Pip can remember as a 12 year old her father coming home from a Rotary Meeting and driving his car through the end of his garage. This story sounds awfully familiar as some of us will remember that Harold Tuson did ta similar thing, pushing his wife's car through the garage wall, may not have been coming home from a Rotary Meeting though!!
Her father was a professional photographer and she at the age of 8 started working for him, and followed in his footsteps. She gained work at the Taranaki Daily News rising to Chief Photographer earning $20.00/hour!
She left there and went travelling overseas to Australia, Iceland, National Gallery in London, Oman (working for the Police Minister mainly photographing Doors of The Rich in the mid 90's?
Working in a male dominated society didn't suit eventually being kicked out of her job and banned from returning to Oman.
She came back to New Zealand via Australia 25 years later and starting her own business in Photography.
She has been contracted to photograph gardens for Virginia Winder's daily News Garden Festival articles.
One of her recent contract 's has been with Port Taranaki. Engaged to take photos of the Demolition of the New Plymouth Power Station. She set up 12 Go Pro cameras to take 2 Million photos 24x 7. There is a: New Plymouth Powerstation Deconstruction / Demolition on You Tube.
She commented that a visit prior to the demolition was a bit like the Marie Celeste everything left as it was, there is still a control room operating for power distribution in and out of New Plymouth.

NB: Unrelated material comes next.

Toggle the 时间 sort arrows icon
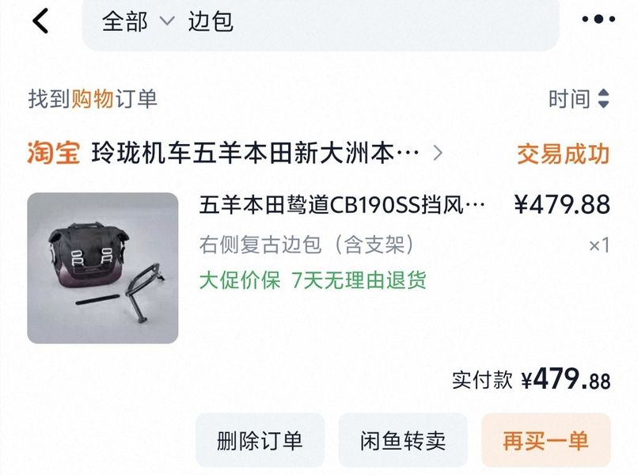The height and width of the screenshot is (475, 638). coord(603,98)
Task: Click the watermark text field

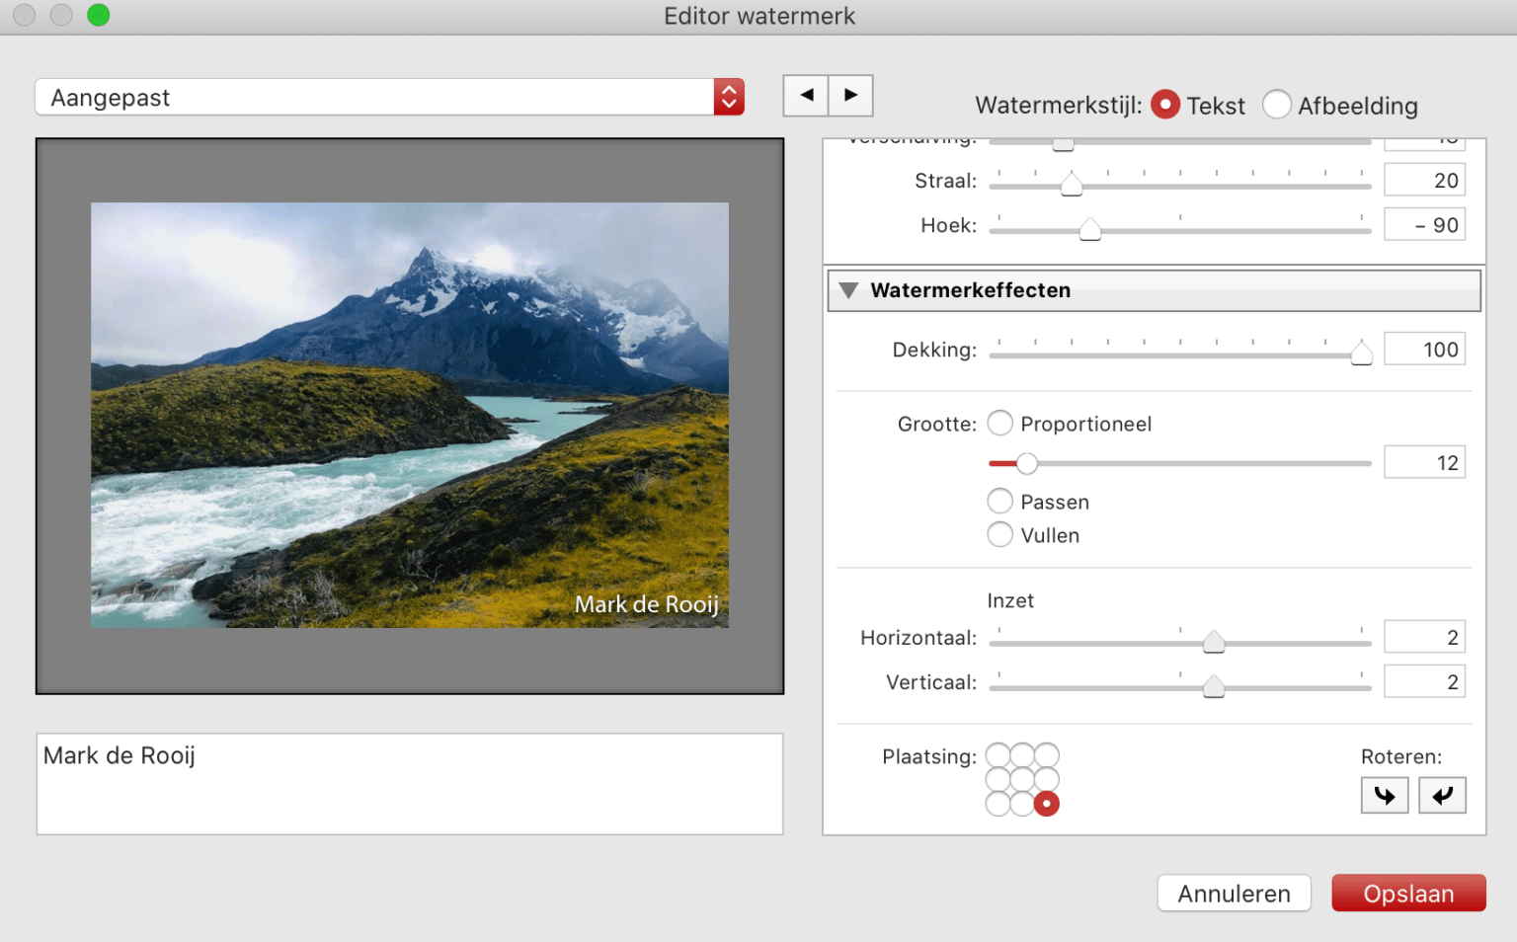Action: (409, 784)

An interesting discovery was boxes of photographs in a cupboard that her father had taken for the Power Station Construction.
Pip talked about the many challenging tasks removing asbestos, metal, concrete, boilers etc from the site particularly because the reclaimed land had tidal challenges. $20M of metal was shipped out of Port Taranaki from the site. All concrete was ground down and asbestos taken away and buried.
She also had a contract to do something similar on The Cambrian Engineering demolition.
Pip really enjoys Industrial photography and more recently has bought the old Moturoa Cafe (now Tiger Town Cafe) specialising in Pie Making.
Geoff Harding Thanked her for a very interesting talk.
Other Notices:
Sally acknowledged and thanked Gary and Marie Brown for hosting a very successful social night (October 4th) of about 20.
Harry Duynhoven gave an update on the latest Habitat for Humanity Home completion in Waitara. A very worthy family will be the owners. They've worked tirelessly over the construction period, Rotary was acknowledged at the opening ceremony.
He also took part in a Riparian tree planting project for The Mount Messager Bypass. 2000 trees planted in 3 hours in conjunction with Ngati Tama. The project will eventually require 250,000 trees all to be provided by Ngati Tawhirikura. They will be employing 7-8 people full-time to provide an enormous number of native trees to be planted in Taranaki in the next 20 years.